**Directions**
Convert the entries, from the start through the line containing "the circular gear-like", into a Markdown table with the columns Number and Entry line, one row per line and no blank lines. Leave the pictures out.

**Item coordinate entries**
* * * * * * * * *

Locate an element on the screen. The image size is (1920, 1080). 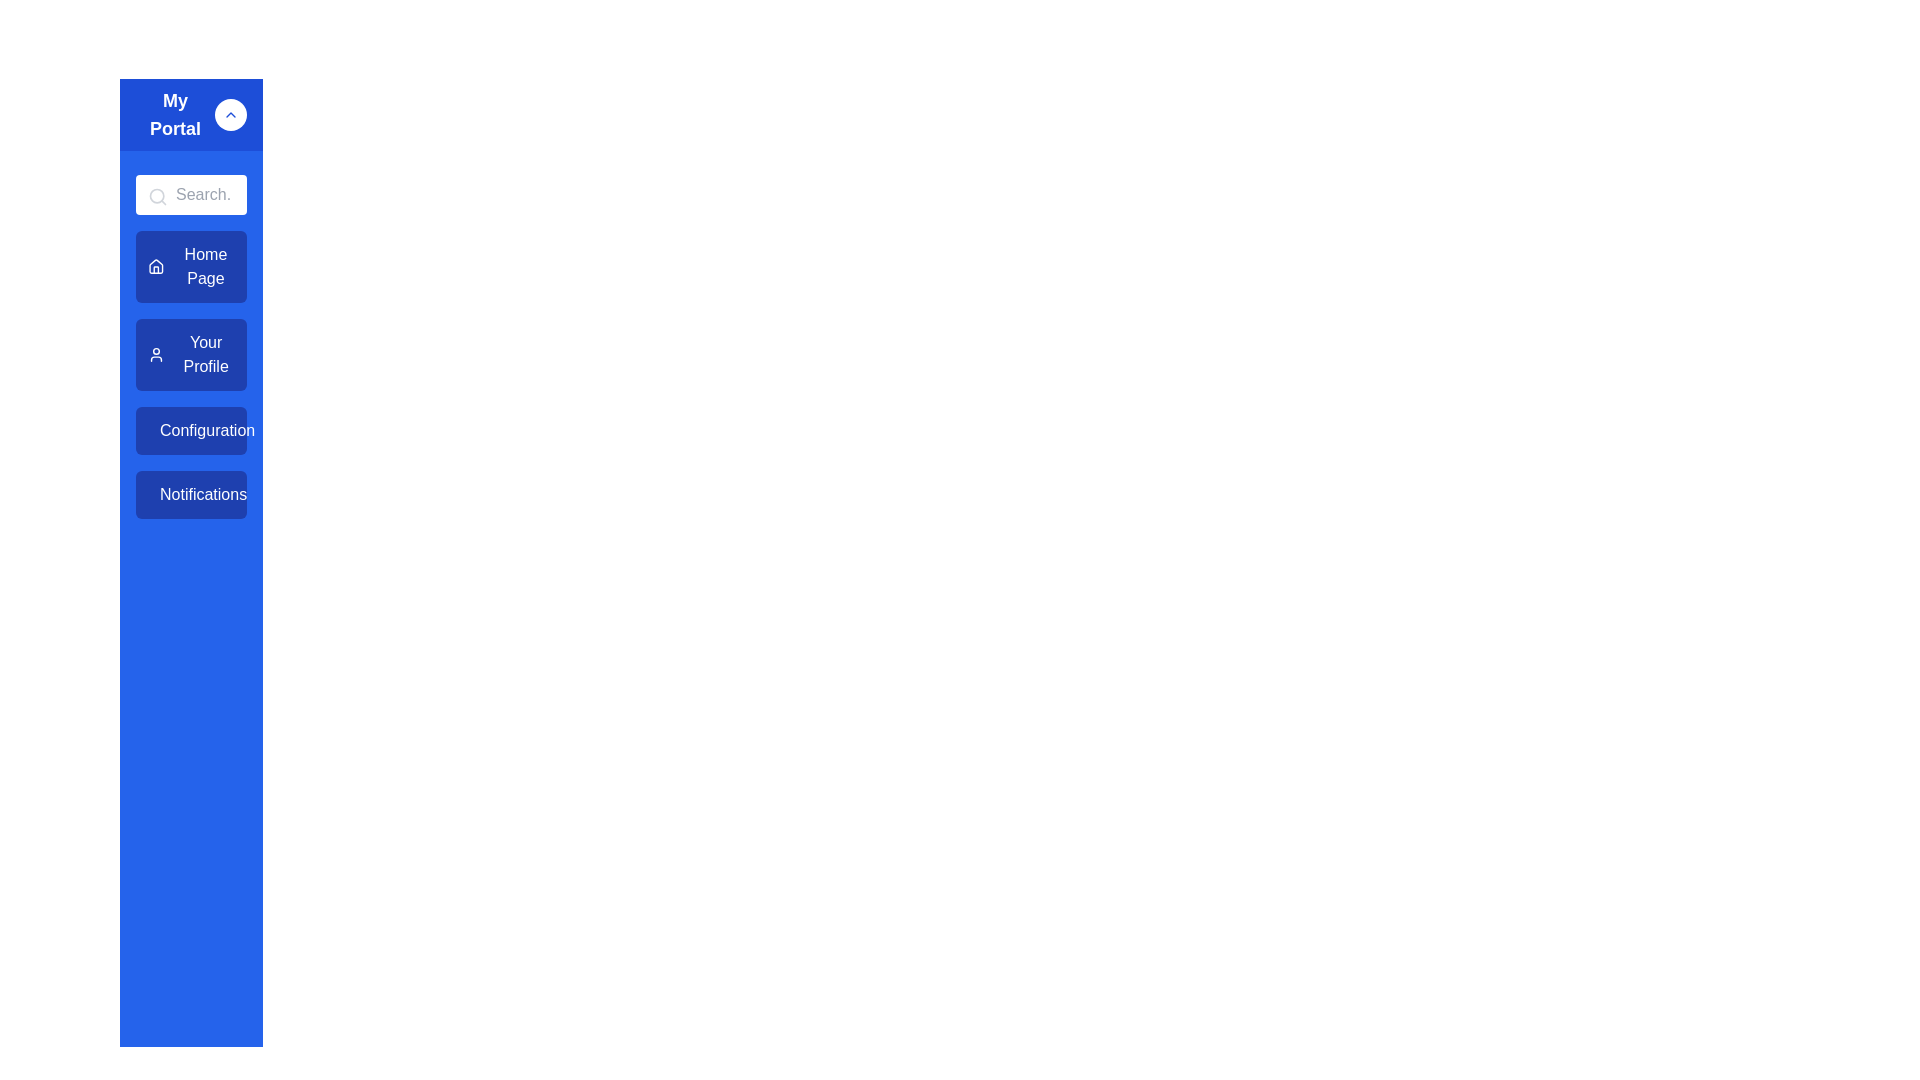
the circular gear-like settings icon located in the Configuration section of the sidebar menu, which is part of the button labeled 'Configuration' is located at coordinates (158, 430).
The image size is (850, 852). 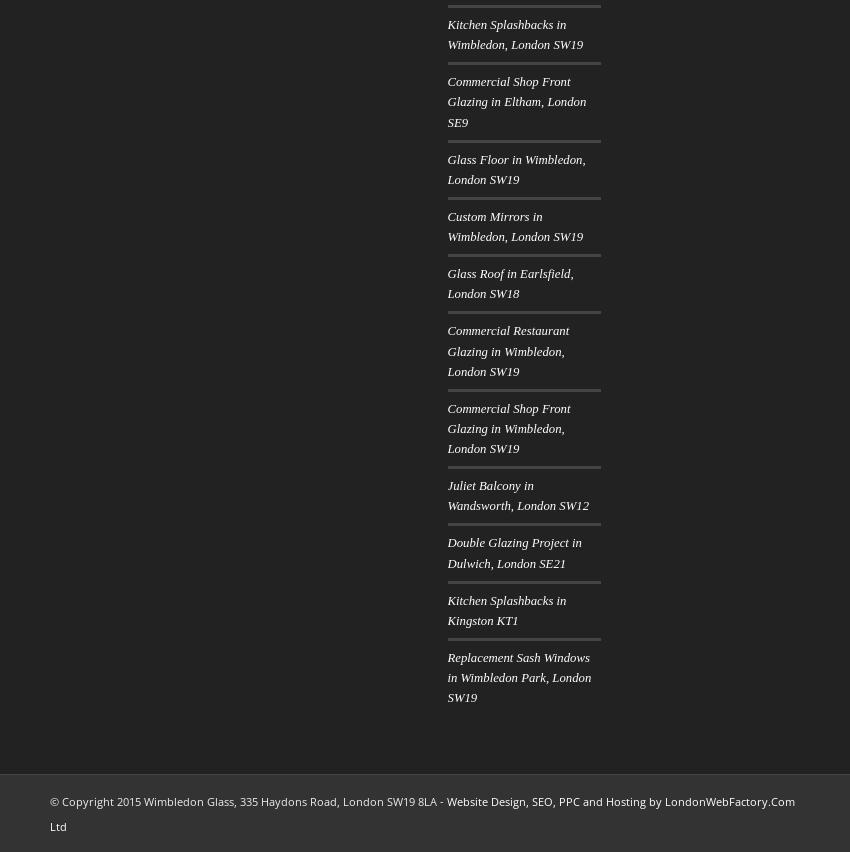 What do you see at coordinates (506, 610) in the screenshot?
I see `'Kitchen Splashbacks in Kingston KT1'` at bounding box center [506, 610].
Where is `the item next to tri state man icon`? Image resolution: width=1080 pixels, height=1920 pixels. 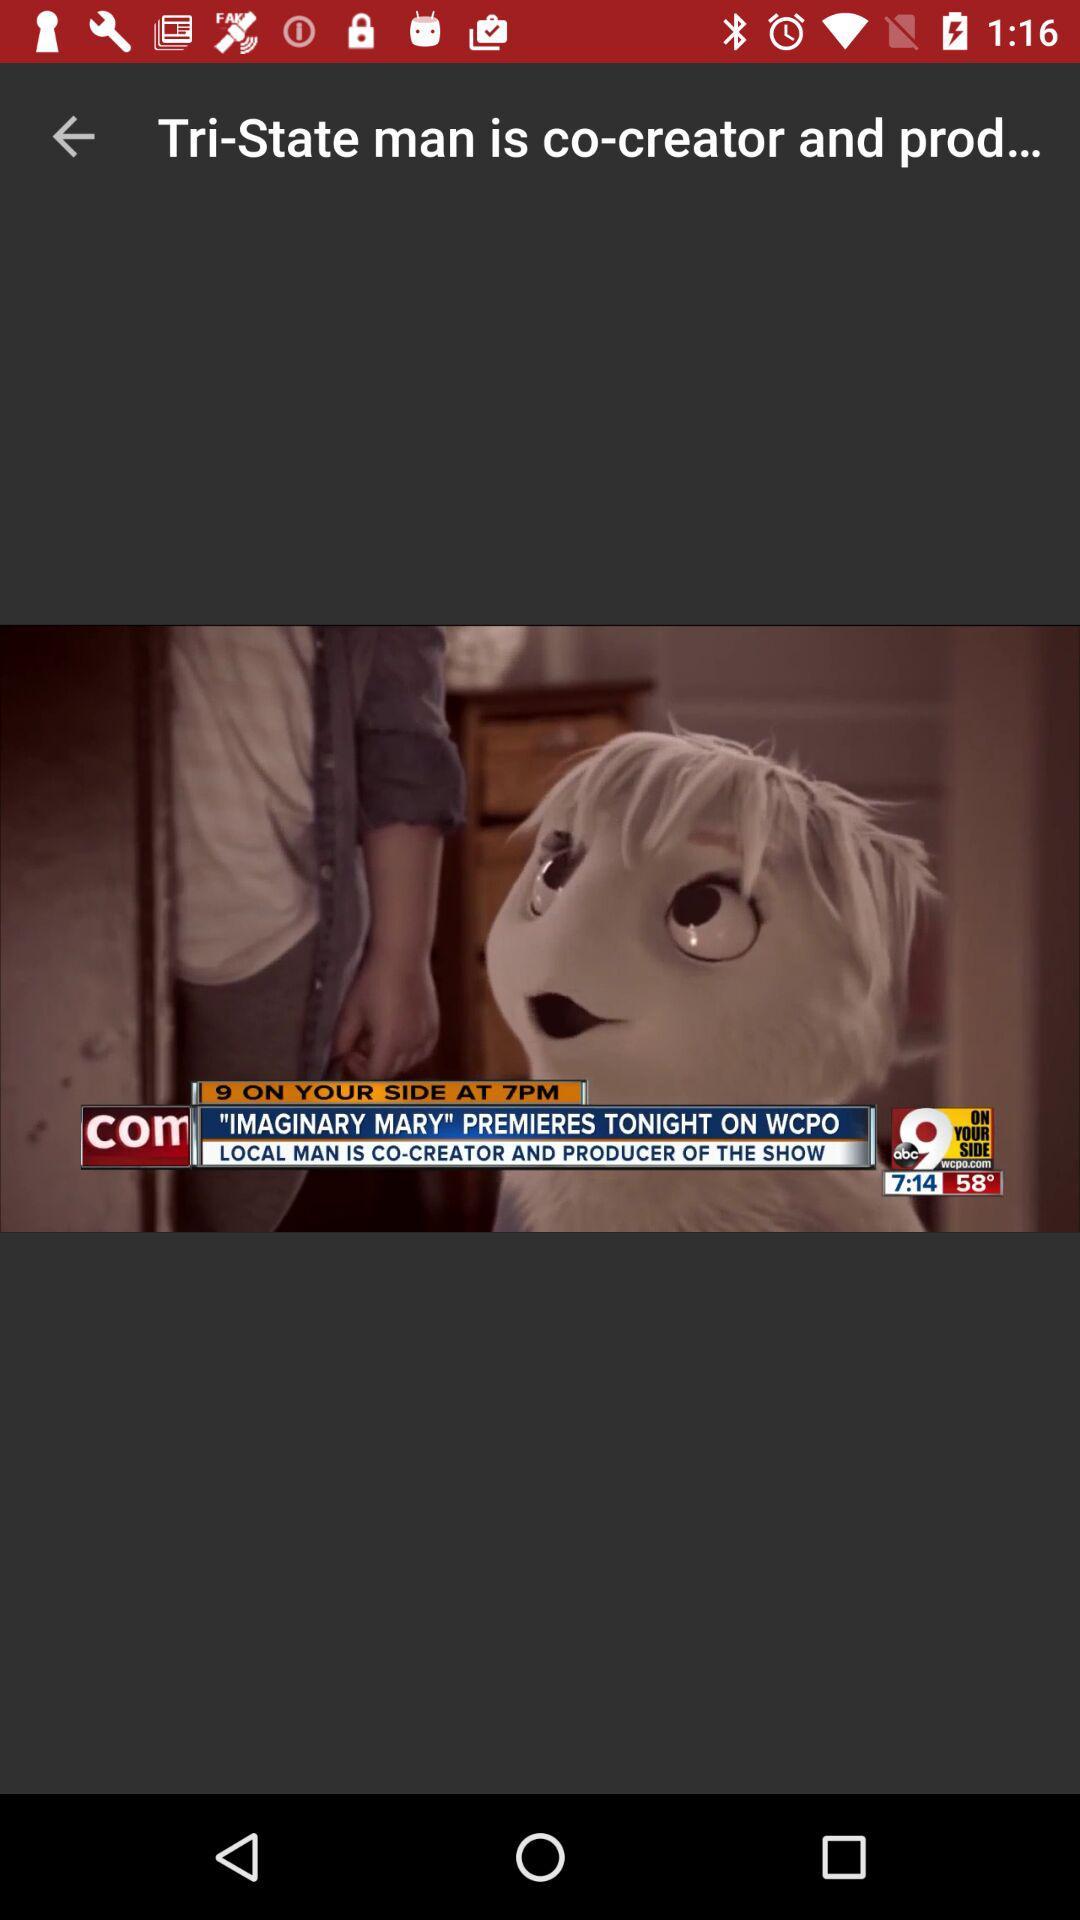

* * * * * * * * *

**Correct output**
| Number | Entry line |
|---|---|
| 1 | Locate an element on the screen. The image size is (1920, 1080).  |
| 2 | the circular gear-like settings icon located in the Configuration section of the sidebar menu, which is part of the button labeled 'Configuration' is located at coordinates (158, 430). |